§ DIRECTIONS: This exercise calls for the records to be repeated in full, exactly as written.

§ Collected data entries:
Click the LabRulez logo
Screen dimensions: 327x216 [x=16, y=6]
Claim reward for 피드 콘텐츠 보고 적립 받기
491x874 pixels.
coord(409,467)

§ WRITTEN REPLY:
Click the LabRulez logo
Screen dimensions: 327x216 [x=16, y=6]
Claim reward for 피드 콘텐츠 보고 적립 받기
491x874 pixels.
coord(409,467)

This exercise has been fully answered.